いま、日本国内のメディア分布はテレビに極端に偏った構造になっています。たぶん。

メディア分布というのは勝手につけた適当なネーミング。テレビ、ラジオ、新聞、雑誌、書籍、映画、そしてインターネットといろいろある中で、受け手の多さ(全国くまなく老若男女)、それに連動してメディアとしての影響力の強さと、流れ込むカネの多さ。

(テレビと一口に言っても、圧倒的なのは地上波全国放送に限られます)

ふだん作り手として視聴者の数を意識することはありません。見えないから。マスに向けて流すという意識は持っていると思いますが。

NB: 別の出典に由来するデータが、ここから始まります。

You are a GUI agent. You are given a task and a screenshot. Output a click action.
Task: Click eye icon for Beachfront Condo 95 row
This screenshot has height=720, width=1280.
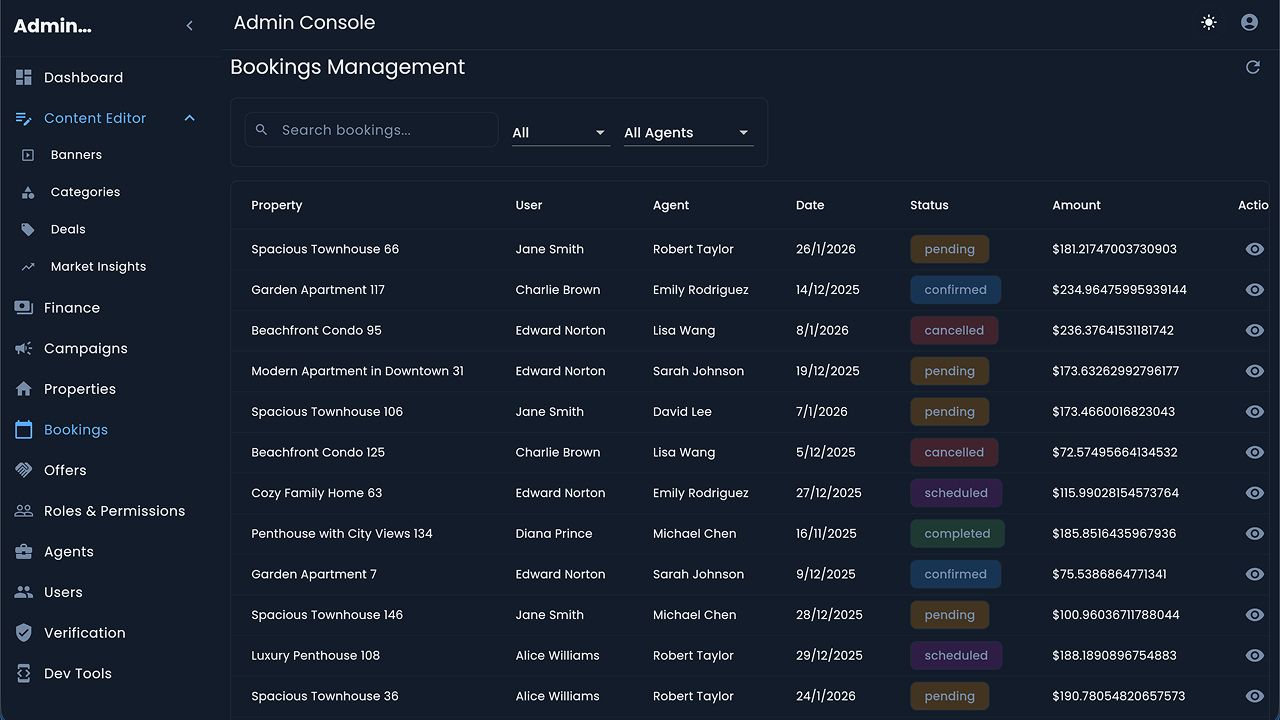pyautogui.click(x=1254, y=330)
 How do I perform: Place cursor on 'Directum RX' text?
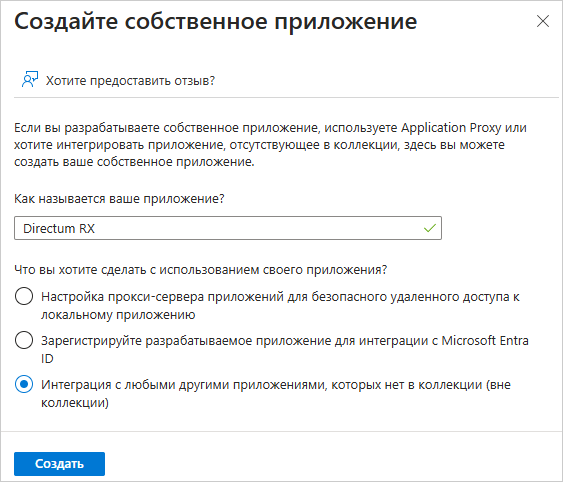point(59,228)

かつて国民的人気を誇ったとある番組の立ち上げ期にホームページを担当したことがありました。そのときはまだ国民的人気というほど安定した視聴率ではなかったのですが、番組あてに届くメールの数がハンパではありませんでした。毎晩、通常業務を終えてからせっせせっせと返信を打っていました。多くは再放送の問い合わせなどテンプレ処理できる内容のものでしたが、それでも間に合わず、たしか1千通ぐらいの未処理メールの山になってしまいましたが、あのときばかりは目に見えない視聴者の数を実感できました。貴重な体験でした(どんな番組でもこのように山のようなメールが届くというわけではありません)。

さて、テレビに偏った分布を正そうというか、ぶっちゃけ、「君んとこばっか独り占めしてないでこっちにもよこしてよ」というのがいまの潮流であると思います。利益再分配ですね。

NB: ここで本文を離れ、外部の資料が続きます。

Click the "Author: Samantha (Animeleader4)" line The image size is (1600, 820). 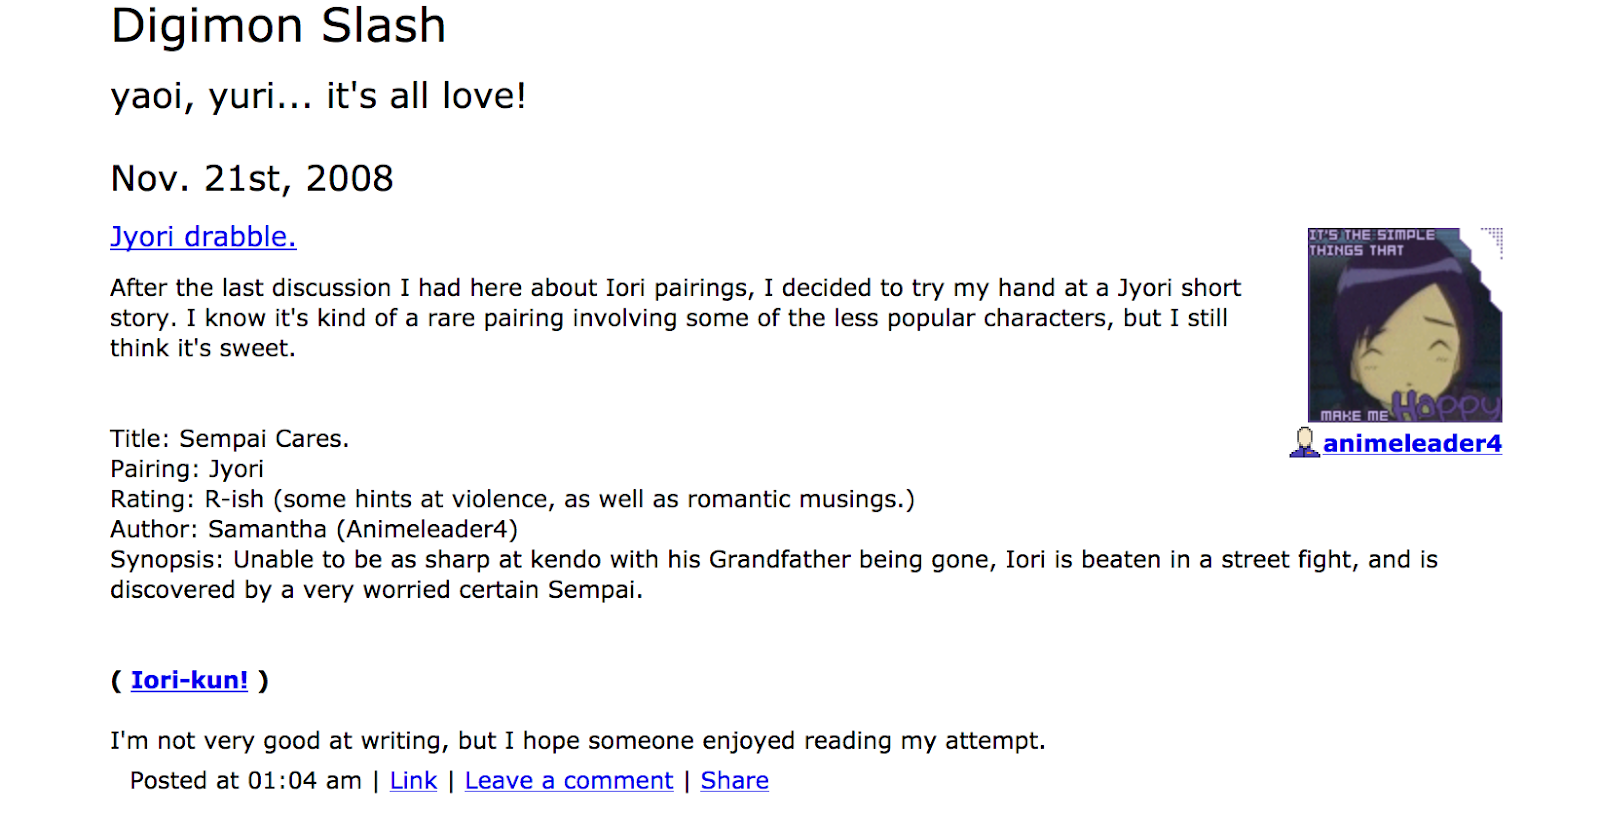click(314, 529)
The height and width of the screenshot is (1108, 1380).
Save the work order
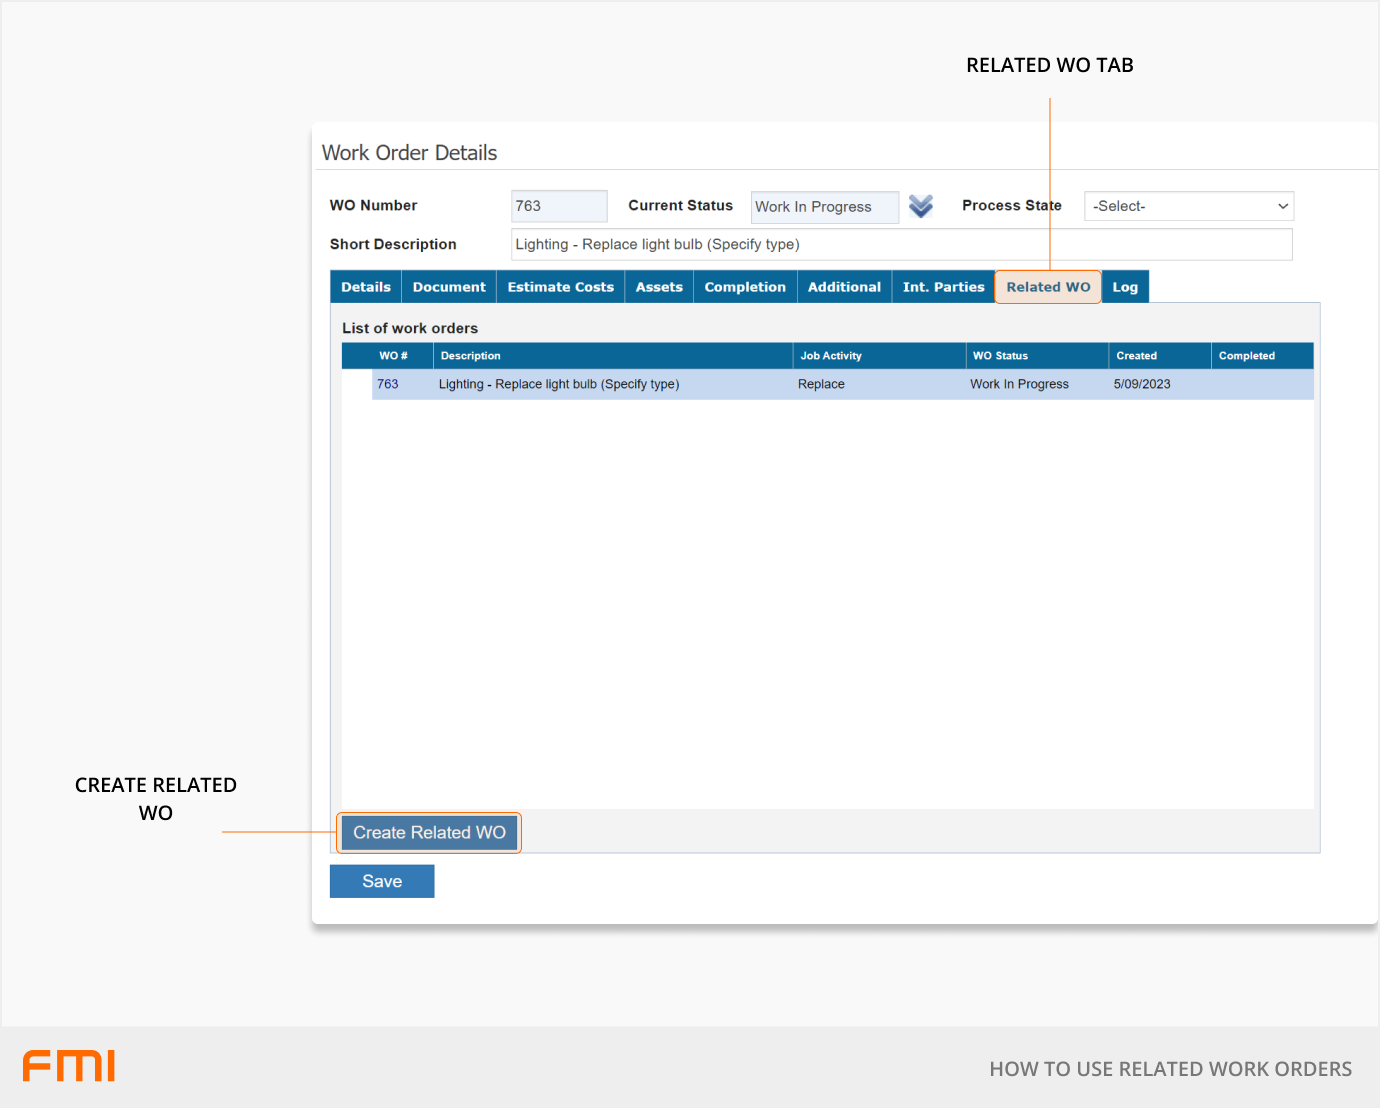(382, 881)
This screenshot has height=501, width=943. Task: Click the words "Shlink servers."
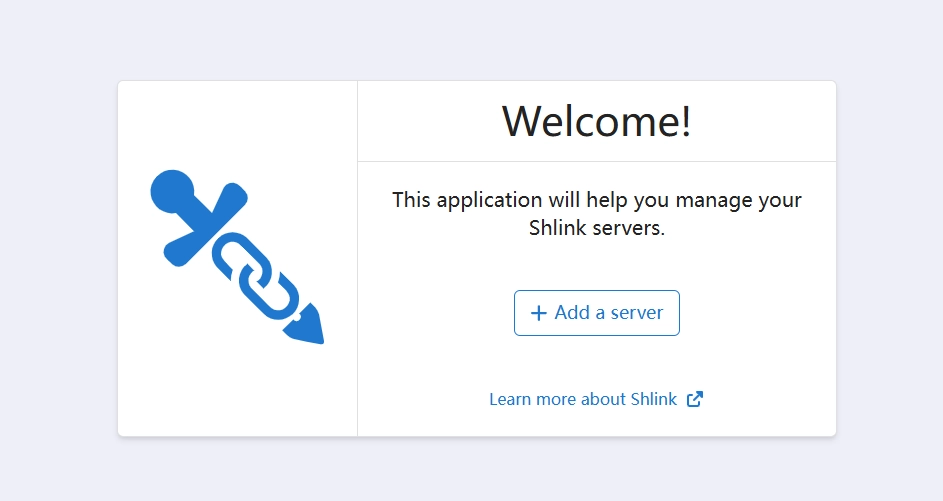596,228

デジタル化の本質は、アナログで使いすぎているテレビの帯域を通信向けに再分配すること(ですよね)。ディレイ(遅延)が発生するために時報はなくなります。これはテレビの、テレビならではのリアルタイム性という特徴を失うことになり、津波速報などで人の命にとって致命的な結果をもたらすことになると思っていますのでぼくは大反対なのですが(津波では1秒が生死を分けます)。

モニターも、ブラウン管のほうがずっと美しいのに液晶というのは、「テレビなんてこんなもんの画質でいいでしょ?」と言われてるような気がして。有機ELの時代にならないかな早くと切に願っております。

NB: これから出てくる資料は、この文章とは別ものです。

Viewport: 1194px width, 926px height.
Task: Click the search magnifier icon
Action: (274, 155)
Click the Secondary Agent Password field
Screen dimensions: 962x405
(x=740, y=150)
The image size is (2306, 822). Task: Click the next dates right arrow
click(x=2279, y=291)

このメディア再分配はほんとうに意図したようにうまくいくのでしょうか。ネットだって最重要ソースは結局テレビ。マクドナルドでオバさん2人が「みのさん」の話題で盛り上がっているのと根は一緒。テレビにぶらさがって成立するネット言論界。「旬の焦点」が定まればネットイナゴよろしく、直射日光の虫眼鏡よろしく、一点集中で焼き尽くしてしまいます。

ネット中継だって「ごっこ」、テレビの安直な再現にすぎません。

だから、テレビ自身は一点に集中するのではなく、分散して事象を照らしていくべきだと思うのです。
いわゆる調査報道の重要性は高まる、というか、高めていかないといけないと思います。

それが責務。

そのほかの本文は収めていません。